There is a lot to do in the next month, but I am so excited! I cannot tell you how much the excitement is building up in me to get to Disney World. This is something I’ve been dreaming of for four years, and to have it so close is so incredible. I’m having a hard time even believing this is going to be my life, and I don’t think it will hit me until I start the drive there. I don’t know fully what’s in store for me, but I know God’s got me on the path to a great adventure.

❤ / Bailey

WHY I’M DOING THE DISNEY COLLEGE PROGRAM

HIYA, PALS! I’m currently wrapped up in a fuzzy blanket with my cat under the blanket with me, laying next to a space heater, and watching DCP vlogs while snowmageddon 2018 is hitting East Tennessee. It’s a pretty great way to spend a Sunday if you ask me. I am thinking lots today about the Disney College Program as the semester of school has come to a near end and I now have time to think about it more! I’m super excited as I’m a little over a month away from moving, and realizing I should probably start getting myself more prepared.

One thing that I’ve felt lingering anytime I mention to Disney College Program is, why am I doing it? It’s something that I ask myself (because self-doubt looms within me so I have to talk myself down from thinking I’m making a bad decision) frequently. This is a complex question and one that I can probably talk about for hours, so to save myself and you reading this some time, I’ll make the answer into a list!

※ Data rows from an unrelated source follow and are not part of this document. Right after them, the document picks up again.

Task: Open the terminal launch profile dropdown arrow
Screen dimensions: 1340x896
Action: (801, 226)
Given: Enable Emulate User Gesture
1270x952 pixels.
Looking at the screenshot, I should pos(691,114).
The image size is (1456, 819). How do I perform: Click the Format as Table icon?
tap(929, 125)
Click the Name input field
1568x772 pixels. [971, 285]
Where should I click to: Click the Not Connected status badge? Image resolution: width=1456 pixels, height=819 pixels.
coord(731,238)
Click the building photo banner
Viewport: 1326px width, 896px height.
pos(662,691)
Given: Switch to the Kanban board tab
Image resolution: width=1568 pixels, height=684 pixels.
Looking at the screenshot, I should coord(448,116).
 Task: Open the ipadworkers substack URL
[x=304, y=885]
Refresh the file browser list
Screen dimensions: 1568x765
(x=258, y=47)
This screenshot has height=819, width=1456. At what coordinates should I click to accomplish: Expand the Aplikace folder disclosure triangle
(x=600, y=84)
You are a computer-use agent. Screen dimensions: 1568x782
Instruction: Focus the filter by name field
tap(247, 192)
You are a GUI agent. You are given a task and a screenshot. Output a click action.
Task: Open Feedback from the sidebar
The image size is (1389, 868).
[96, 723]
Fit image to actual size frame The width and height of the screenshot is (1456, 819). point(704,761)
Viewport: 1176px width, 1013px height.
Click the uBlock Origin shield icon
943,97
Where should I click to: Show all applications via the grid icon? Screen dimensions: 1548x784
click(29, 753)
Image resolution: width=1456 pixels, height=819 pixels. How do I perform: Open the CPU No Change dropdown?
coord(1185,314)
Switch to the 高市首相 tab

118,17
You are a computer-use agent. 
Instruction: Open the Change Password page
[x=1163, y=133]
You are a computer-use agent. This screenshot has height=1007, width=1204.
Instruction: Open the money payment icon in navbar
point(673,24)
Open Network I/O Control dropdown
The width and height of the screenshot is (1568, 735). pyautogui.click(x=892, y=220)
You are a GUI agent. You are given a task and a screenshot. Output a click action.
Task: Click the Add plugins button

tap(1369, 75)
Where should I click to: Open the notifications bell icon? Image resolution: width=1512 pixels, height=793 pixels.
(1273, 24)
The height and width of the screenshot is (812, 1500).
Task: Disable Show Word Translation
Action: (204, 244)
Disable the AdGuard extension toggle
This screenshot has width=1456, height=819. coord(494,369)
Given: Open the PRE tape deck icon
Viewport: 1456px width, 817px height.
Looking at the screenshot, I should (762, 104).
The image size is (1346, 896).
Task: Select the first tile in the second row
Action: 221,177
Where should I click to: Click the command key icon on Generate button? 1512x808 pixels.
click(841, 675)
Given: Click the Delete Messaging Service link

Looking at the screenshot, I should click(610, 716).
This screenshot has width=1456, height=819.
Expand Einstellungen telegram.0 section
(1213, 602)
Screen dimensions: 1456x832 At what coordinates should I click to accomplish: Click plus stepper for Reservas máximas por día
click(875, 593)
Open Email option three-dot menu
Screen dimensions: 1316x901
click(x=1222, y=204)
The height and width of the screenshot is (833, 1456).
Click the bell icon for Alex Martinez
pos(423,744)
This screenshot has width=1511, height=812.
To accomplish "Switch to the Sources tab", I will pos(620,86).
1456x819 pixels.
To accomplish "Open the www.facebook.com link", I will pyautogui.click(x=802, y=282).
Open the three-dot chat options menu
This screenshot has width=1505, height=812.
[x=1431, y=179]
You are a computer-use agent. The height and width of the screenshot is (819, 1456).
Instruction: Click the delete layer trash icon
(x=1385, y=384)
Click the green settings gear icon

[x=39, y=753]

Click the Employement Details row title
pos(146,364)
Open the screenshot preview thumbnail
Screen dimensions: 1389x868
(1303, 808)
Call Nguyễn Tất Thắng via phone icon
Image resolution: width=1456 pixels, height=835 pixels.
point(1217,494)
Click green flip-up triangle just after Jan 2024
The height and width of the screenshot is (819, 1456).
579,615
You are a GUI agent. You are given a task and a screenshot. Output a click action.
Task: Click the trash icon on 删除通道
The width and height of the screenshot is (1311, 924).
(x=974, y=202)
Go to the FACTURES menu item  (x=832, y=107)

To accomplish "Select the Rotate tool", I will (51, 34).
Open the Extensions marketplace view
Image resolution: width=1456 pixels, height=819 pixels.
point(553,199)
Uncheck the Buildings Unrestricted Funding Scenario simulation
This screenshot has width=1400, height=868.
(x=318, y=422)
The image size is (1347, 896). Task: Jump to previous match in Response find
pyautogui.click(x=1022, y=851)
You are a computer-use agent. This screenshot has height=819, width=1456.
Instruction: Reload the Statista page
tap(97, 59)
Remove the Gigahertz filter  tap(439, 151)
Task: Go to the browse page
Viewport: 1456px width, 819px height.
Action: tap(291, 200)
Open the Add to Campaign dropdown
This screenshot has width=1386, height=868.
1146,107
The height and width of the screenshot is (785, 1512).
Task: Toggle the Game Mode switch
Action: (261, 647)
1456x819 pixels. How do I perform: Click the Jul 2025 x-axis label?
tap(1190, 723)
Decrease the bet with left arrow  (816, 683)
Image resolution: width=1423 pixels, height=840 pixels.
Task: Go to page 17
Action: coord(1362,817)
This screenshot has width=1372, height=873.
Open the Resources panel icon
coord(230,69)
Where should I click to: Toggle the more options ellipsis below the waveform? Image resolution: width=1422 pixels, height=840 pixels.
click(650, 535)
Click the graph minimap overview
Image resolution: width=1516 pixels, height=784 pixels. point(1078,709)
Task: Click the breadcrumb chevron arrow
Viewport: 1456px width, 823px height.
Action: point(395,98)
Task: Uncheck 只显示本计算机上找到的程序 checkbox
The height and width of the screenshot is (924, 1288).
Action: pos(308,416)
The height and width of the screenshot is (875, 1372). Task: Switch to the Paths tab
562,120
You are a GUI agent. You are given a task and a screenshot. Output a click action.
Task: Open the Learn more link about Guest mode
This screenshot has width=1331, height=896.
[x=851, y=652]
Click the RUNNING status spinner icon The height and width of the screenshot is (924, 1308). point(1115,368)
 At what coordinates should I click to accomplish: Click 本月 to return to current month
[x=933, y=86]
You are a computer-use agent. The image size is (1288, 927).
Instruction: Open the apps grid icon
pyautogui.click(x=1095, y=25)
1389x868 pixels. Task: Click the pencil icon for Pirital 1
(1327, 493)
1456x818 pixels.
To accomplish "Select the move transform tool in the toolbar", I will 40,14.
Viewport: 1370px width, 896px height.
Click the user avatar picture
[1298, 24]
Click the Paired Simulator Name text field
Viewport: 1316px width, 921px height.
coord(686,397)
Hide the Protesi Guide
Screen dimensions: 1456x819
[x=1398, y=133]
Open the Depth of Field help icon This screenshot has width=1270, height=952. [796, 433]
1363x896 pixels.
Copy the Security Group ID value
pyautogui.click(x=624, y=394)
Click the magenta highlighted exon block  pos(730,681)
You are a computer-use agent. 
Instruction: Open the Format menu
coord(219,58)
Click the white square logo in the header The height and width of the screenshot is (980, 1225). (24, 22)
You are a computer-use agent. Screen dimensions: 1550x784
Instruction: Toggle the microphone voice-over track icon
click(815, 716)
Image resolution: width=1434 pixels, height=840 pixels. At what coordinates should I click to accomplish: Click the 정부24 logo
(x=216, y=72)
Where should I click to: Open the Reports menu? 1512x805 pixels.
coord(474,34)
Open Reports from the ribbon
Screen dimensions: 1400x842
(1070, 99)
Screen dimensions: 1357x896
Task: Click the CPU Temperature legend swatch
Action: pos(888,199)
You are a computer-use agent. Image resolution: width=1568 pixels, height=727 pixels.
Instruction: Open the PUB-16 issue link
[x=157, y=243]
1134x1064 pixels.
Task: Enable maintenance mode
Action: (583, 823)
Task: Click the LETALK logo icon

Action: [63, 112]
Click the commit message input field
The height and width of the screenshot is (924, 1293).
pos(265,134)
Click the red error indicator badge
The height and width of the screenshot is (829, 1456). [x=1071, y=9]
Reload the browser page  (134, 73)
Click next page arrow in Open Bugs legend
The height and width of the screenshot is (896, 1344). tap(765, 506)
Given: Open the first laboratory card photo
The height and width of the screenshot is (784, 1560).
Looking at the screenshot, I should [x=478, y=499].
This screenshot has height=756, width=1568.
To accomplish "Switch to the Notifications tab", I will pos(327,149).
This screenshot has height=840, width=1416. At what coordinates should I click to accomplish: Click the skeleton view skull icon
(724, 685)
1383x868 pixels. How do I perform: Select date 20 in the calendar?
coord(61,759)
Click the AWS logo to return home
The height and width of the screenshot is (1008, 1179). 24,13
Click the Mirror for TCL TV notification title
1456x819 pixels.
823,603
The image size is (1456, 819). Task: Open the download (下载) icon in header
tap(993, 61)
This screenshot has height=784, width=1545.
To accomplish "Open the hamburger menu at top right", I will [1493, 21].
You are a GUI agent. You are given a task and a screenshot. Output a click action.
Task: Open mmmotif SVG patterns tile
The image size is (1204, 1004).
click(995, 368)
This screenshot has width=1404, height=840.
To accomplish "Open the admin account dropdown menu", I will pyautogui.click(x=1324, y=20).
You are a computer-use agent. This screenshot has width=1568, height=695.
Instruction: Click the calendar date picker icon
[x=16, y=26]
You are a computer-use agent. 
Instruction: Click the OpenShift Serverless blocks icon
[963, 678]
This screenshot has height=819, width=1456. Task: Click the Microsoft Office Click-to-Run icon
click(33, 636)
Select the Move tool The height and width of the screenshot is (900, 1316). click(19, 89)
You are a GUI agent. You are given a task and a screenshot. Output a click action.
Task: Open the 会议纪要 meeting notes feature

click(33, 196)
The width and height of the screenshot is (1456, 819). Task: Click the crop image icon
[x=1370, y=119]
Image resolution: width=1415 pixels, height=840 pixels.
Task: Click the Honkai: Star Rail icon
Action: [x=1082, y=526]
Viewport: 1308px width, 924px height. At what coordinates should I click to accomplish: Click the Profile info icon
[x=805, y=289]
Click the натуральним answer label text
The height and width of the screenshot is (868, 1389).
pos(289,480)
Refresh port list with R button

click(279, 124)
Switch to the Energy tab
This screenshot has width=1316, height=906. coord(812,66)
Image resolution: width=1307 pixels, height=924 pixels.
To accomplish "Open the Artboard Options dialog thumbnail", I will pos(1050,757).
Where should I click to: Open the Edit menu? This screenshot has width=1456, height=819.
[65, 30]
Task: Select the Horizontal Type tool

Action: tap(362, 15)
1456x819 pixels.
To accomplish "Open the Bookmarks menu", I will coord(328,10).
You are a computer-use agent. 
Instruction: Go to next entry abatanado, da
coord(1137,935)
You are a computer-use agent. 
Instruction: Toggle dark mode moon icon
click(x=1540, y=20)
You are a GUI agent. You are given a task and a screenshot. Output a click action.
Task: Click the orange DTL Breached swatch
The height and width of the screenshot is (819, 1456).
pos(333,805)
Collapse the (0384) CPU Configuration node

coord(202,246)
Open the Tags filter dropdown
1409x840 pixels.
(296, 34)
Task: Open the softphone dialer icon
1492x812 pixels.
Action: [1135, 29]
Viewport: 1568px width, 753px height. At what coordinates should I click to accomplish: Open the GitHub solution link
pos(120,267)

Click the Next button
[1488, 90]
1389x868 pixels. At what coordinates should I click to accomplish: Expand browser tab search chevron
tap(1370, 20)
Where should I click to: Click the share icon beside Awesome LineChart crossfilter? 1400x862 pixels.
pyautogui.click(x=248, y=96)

  1. I LOVE DISNEY. I’ve always been a fan of Disney! From the movies to the music to the parks I love it all. For my 16th birthday trip I chose to go to Disney World, I begged to go there for a day for my 18th birthday, and it truly is just one of my happiest places on earth. To be able to spend every day there for four months, learn more about it, and get to be a part of the magic is just a dream come true! Plus, who wouldn’t love getting to go to the parks every day? I haven’t been since Pandora opened at DAK or Toy Story Land in Hollywood Studios, so I am thrilled to get to finally explore those.
  2. Let’s talk about a resume boost. This experience is a huge resume booster for anyone who participates. Disney is such a major and strict company that upholds you to such high standards, so to work there prepares you for work pretty much anywhere.
  3. Networking and career enhancement opportunities! To be completely honest, I would absolutely love to work in advertising and public relations for Disney one day. As I am getting closer to graduating, I’m starting to get a lot more career focused and thinking more about what exactly I want to do post-graduation. My focus right now is more on the PR event planning side of my major, and to be able to plan events/launches for Disney would be incredible. Hopefully, while I’m on the program I can meet a lot of people in the industry and learn from Disney professionals in my career field.
  4. I need to be on my own. That may be a little dramatic, but it’s true. The rest of the maturing I need to do before graduating from college and entering the “real world” needs to be done outside of my comfort zone. I feel like I’m very mature for my age, but need to take that final step out of my parent’s house, and why not move 10 hours away from them! I need to face my fear of being alone and out of my norm in order to have a life changing experience.
  5. This life is short, I want to make some memories! That sounds like a movie quote but I’m not sure from where and I’m too lazy to google it (if you know where it’s from, let me know). This experience is bound to be chock full of amazing memories and friends made. I’m not often the type of person to go on an adventure alone like this, but I was to push myself in order to make the most of this amazing life I’ve been given!

I hope this may have answered some of the questions people have been asking me as to why I’m doing to Disney College Program. I don’t feel like I have to answer anyone’s questioning of me doing this program, but I also want to think it out for myself. I love my life, my friends, and my school now, but they’ll all be here when I get back! Hopefully, some of them can come to visit me too. I can’t wait to make Disney World my home.